Discriminatory attitudes remain a major barrier to the full inclusion of women with disabilities in efforts to rebuild a functioning society, and the government has done virtually nothing to combat these attitudes. Many nongovernmental organizations (NGOs) working in northern Uganda point out that prior to the war, relatives and community members customarily supported persons with disabilities. However, the protracted displacement has eroded these community support networks. Now, women with disabilities are too often excluded from community meetings and rarely take any part in decision-making on important issues such as the return process or public health.
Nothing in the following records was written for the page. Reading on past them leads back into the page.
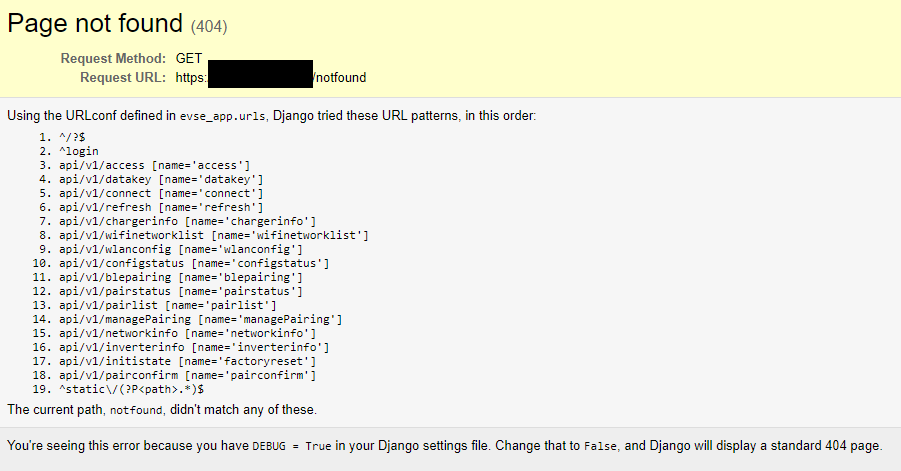Click the "Page not found" heading
The image size is (901, 471).
point(95,24)
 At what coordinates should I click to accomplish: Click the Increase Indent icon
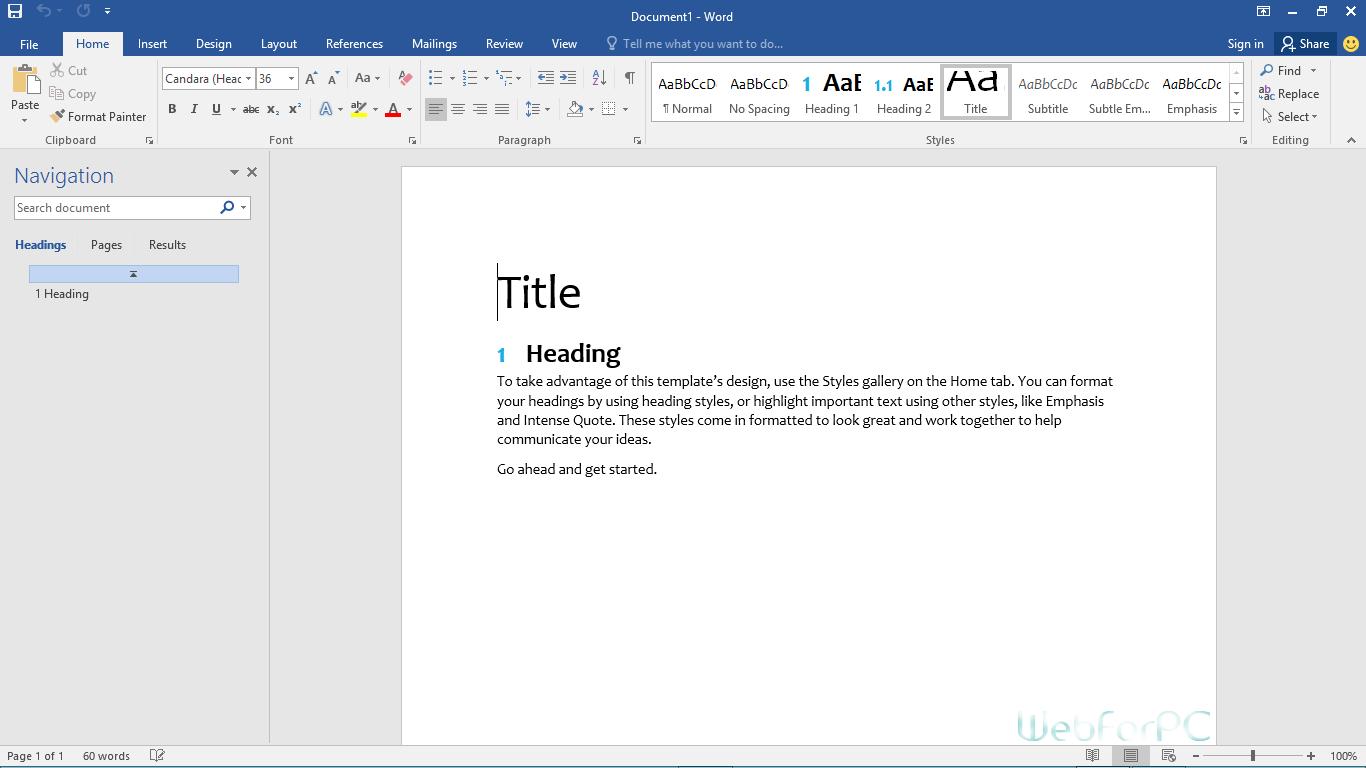[x=568, y=78]
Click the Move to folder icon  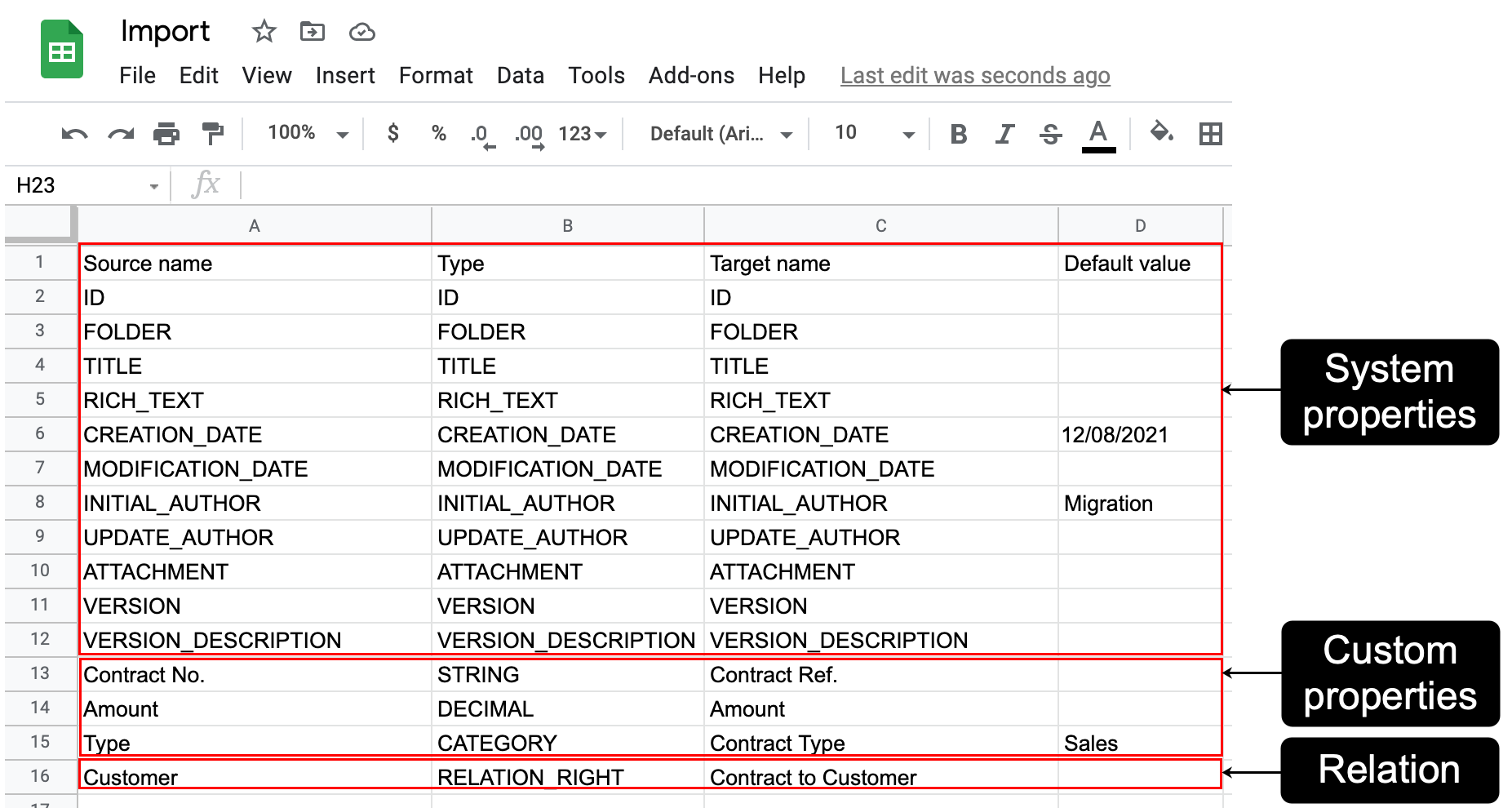(313, 33)
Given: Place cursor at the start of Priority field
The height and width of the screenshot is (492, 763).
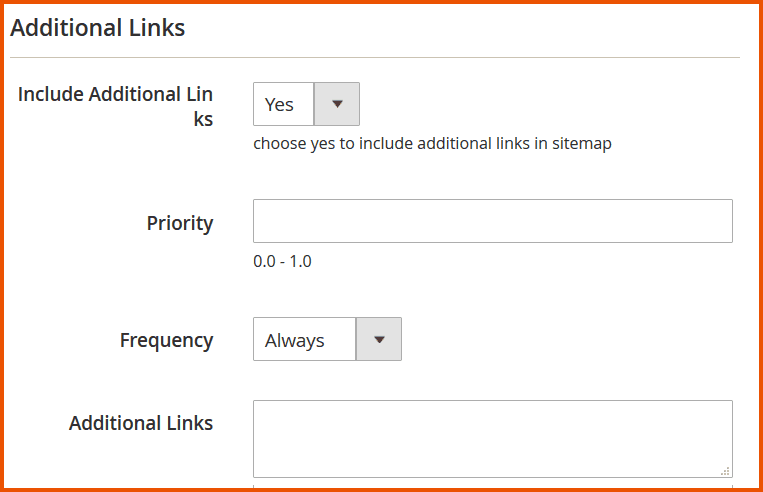Looking at the screenshot, I should point(262,221).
Under the Convention on the Rights of Persons with Disabilities (CRPD), the Convention on the Elimination of Discrimination Against Women (CEDAW), and the African Charter on Human and Peoples' Rights, three treaties that Uganda has ratified, the government has an obligation to take all appropriate measures to eliminate discrimination by any party, including by private individuals.
Over one-third of the 64 women and girls with disabilities interviewed by Human Rights Watch reported that they had experienced some form of sexual and gender-based violence, including rape.6 Women with disabilities are particularly vulnerable to sexual and gender-based violence because of social exclusion, limited mobility, lack of support structures, communication barriers, and social perceptions that they are weak, stupid, or asexual. Often, women with disabilities find themselves trapped in abusive relationships because they are financially and socially dependent on their partners and families for survival. Human Rights Watch knows of no government efforts to proactively protect women with disabilities from sexual and gender-based violence in northern Uganda, or to dispel perceptions about women with disabilities that increase their vulnerability.